L’Agence internationale de l’énergie reconnaît l’importance d’atteindre la neutralité carbone d’ici 2050 pour avoir une chance de limiter le réchauffement climatique à 1,5°C. Dans cette perspective, elle invite à oublier dès « maintenant » tout projet d’exploration pétrolière ou gazière et à ne plus vendre de voiture thermique neuve au-delà de 2035.

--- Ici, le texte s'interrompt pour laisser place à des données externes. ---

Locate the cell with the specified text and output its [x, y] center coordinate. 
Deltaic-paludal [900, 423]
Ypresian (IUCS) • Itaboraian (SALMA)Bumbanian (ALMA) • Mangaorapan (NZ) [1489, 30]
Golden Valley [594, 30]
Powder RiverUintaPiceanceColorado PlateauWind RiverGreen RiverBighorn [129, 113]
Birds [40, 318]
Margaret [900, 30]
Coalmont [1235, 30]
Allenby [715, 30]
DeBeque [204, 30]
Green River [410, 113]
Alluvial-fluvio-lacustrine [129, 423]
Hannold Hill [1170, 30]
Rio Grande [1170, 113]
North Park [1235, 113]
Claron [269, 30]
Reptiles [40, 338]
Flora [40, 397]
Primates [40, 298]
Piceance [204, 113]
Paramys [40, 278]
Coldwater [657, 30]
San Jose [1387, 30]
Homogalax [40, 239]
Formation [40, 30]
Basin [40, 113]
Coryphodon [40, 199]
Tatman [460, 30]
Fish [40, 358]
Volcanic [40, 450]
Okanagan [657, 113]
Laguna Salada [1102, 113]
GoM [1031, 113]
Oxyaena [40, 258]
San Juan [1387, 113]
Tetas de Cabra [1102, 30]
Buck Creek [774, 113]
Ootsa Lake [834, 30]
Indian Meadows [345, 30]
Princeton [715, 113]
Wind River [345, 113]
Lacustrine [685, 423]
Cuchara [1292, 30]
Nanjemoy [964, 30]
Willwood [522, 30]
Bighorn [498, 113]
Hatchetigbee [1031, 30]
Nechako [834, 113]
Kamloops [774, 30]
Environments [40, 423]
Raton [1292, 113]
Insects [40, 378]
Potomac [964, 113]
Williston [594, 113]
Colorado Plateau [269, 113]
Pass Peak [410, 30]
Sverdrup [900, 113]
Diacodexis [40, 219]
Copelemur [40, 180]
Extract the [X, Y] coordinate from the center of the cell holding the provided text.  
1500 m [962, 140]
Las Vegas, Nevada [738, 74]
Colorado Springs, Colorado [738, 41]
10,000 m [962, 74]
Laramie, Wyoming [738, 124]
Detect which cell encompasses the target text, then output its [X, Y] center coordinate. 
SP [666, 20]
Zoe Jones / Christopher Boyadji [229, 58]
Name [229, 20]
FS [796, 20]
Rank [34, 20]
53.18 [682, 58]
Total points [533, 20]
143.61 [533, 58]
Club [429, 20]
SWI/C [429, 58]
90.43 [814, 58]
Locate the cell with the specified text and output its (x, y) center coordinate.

L’agence internationale de l’énergie (AIE) publie sa feuille de route pour le secteur mondial de l’énergie en vue d’atteindre la neutralité carbone d’ici 2050. Le chemin est « étroit » mais encore « praticable« , note l’AIE. À six mois de la COP26 de l’ONU, l’agence promet « d’énormes bénéfices » tant en termes d’emploi que de croissance économique ou de santé.
Pour atteindre cette neutralité carbone, l’AIE invite à changer de paradigme énergétique. « Au-delà des projets déjà engagés en 2021, notre trajectoire ne prévoit aucun nouveau site pétrolier ou gazier, » note ainsi l’Agence. « La baisse rapide de la demande de pétrole et de gaz naturel signifie qu’il n’y a pas d’exploration requise et qu’aucun champ gazier et pétrolier nouveau n’est nécessaire au-delà de ceux déjà approuvés« . La feuille de route exclut aussi tout nouveau investissement dans les centrales électriques à charbon.
Multiplier par quatre les installations d’énergies renouvelables
L’AIE espère atteindre la neutralité carbone du secteur électrique dès 2040. Cela impose d’installer d’ici 2030 quatre fois plus de capacités solaires et éoliennes chaque année qu’en 2020, année record. Pour 2050, l’Agence voit ainsi 90% de l’électricité venir des renouvelables, et une large part restante du nucléaire. Les ressources fossiles ne fourniront plus qu’un cinquième de l’énergie, contre 4/5 aujourd’hui.
Mais pour cela, les ventes de voitures neuves à moteur thermique doivent cesser dès 2035. Les calculs de l’AIE rejoignent ainsi ceux de l’ONG Transport & Environment. Dans les faits pourtant, la plupart des constructeurs n’en sont pas là. L’efficacité énergétique devra aussi croître de 4% par an dès cette décennie, soit trois fois plus que le rythme moyen des deux dernières décennies.
Des défis considérables pour une énergie accessible
« Placer le monde sur cette trajectoire requiert une action forte de la part des gouvernements, soutenus par une coopération internationale bien plus importante », estime le directeur de l’AIE, Fatih Birol. Et ce, alors que quelque 785 millions de personnes sont encore sans électricité.
Au total, cette trajectoire ferait passer l’investissement dans le secteur énergétique à 5.000 milliards de dollars annuels d’ici à 2030. Ce qui ajouterait 0,4 point de croissance par an au PIB mondial, calcule l’AIE dans une analyse menée avec le FMI.
Les défis ne manquent pas. En particulier, il faudra assurer les approvisionnements en métaux rares, nécessaires aux énergies renouvelables. Les gisements sont concentrés dans un petit nombre de pays et porteurs d’instabilité si le marché n’est pas organisé, insiste l’AIE.
Enfin le scénario repose en partie sur des technologies encore indisponibles. En 2050, près de la moitié des réductions d’émissions de CO2 viendront de technologies aujourd’hui au stade de la démonstration, prévient l’AIE. Il s’agit de batteries avancées, d’hydrogène vert compétitif, mais aussi de systèmes de captage et stockage du CO2, solution qui fait l’objet de débats au sein des experts du climat.
Dave Jones, du think tank Ember, spécialisé dans l’énergie, voit dans ce rapport « un revirement complet par rapport à l’AIE orientée fossiles d’il y a 5 ans ». « Un vrai couteau planté dans l’industrie des énergies fossiles », conclut-il.